I’m sitting in this rocking chair, in the corner of Fola’s room. It’s been three weeks since that night. Fola seems to be getting back to his old self, we all are, actually. At least, we can now laugh at the speed with which I flew into daddy’s room to hand him that call, that evening. There’s something we say where I come from and it’s that with time, a bad story becomes a joke. I’m aware though, that it would not be so funny now, if that day had ended differently.

We talked about it…

He was slapped across the face countless times because he refused to unlock his phone. He was kicked and shoved into their stinking van. They had threatened to kill him- that no one would know and that even if any body found out, nobody would do anything to them. One of them had even cocked his gun and aimed at my brother’s face. They probably didn’t extort him on the spot because they figured that taking him in would pay them more. He described what the cell looked and smelt like too, but I’d rather not say.

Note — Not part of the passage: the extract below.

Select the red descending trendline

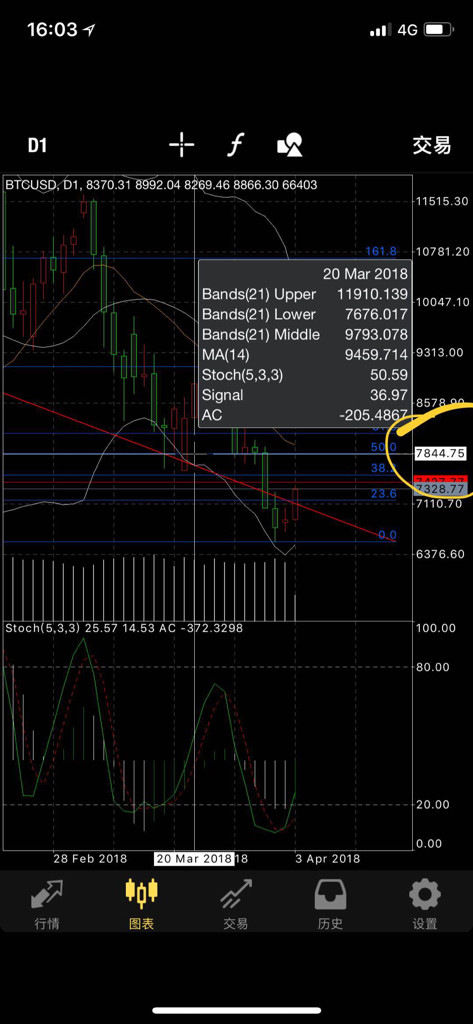pyautogui.click(x=199, y=466)
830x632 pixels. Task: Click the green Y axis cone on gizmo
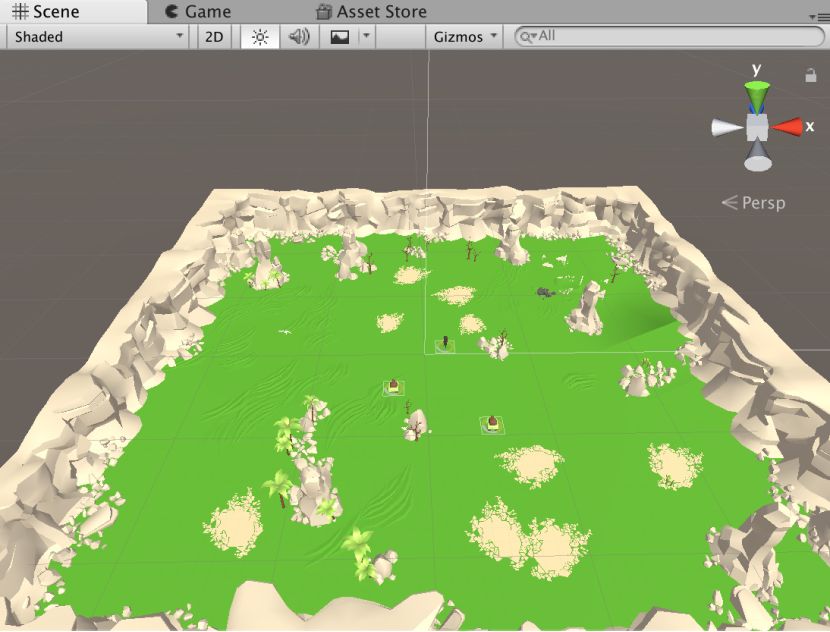(x=757, y=94)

SARS is a unit of the Nigerian police force that was created as a response to crimes bordering around robbery, motor-vehicle theft, kidnapping, cattle theft and firearm possession. But, they have metamorphosed into a cult that since its creation in 1992, has become infamous for laying ambushes all over the country, harassing the citizens- especially the youth- profiling people based on their looks, and apparent financial status, kidnapping, maiming and killing people. They go after anyone who dresses nicely, rides a car, has returned from places like the US, uses an iphone or a laptop or just smells good. These days, they are recruited without any formal training. Any hoodlum can pay his way in and be given a legalized AK-47.

People have narrated the most outrageous stories of human-rights abuse at the hands of these officers. There have been reports of men and women, boys and girls who have disappeared with no trace, even until right now as I write this. Hundreds of thousands of people are missing and many more have had their freedom taken away unjustly, their lives going to waste as they languish in prisons all over the country- sometimes, unknown to their friends and family.

Every Nigerian knows someone who has been stopped on the road by SARS and worse still, some non-Nigerians who visit the country have their own tales of woe. Families are forced to live either with the pain of loss or the pain of not knowing and not getting any closure.